The application was filed with the Minnesota Public Utilities Commission.
It is the third route permit application filed for the three proposed CapX2020 345-kilovolt transmission line projects.
A separate route permit application was filed on April 8 for the Monticello-St. Cloud 345-kilovolt transmission line project. A route permit application was previously filed for the line between Brookings County, South Dakota and Hampton, Minnesota, and work continues on an application for a route between Hampton, Rochester and La Crosse, Wisconsin.
The process began in 2004 with planning studies. The commission granted the three 345-kilovolt transmission lines a certificate of need on April 16.
Need and route permit applications were filed in March 2008 and June 2008, respectively, for a 230-kilovolt transmission line between Bemidji and Grand Rapids, which is also part of the CapX2020 Group I projects.
The Fargo-St.
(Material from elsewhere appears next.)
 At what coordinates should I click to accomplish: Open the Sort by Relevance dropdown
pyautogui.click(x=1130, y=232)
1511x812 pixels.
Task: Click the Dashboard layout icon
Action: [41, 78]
Cloud route permit application contains two main route options with a third alternative provided in certain areas for the commission to review.
The application process also requires significant route option review by the Minnesota Department of Commerce, Office of Energy Security. The process provides numerous opportunities for public comment and input before the commission decides on a final route.
In developing the route options over an 18-month period, CapX2020 hosted or participated in several meetings where landowners, local government officials, state and federal agencies, and other stakeholders along a broad corridor expressed their opinions.
This input, said CapX2020 officials, was critically important to the utilities in making an informed recommendation on possible routes.
"Although we have filed a route permit, the public utilities commission will not determine the line's final route for more than a year," said Darrin Lahr, routing lead for the project. "The state process is very thorough and includes an opportunity for landowners and others to provide alternative route options for consideration."
The public process on the route permit application formally begins when the Office of Energy Security hosts public scoping meetings to develop a draft Environmental Impact Statement.
Local governments, organizations, landowners and other stakeholders will be able to comment on the project's environmental and routing aspects during the scoping meetings, while the impact statement is being drafted and again after it is published.
The commission also will schedule public hearings where stakeholders can formally comment on the proposed route options. These comments will be included in the official record. A final commission decision on the route is expected in 2010.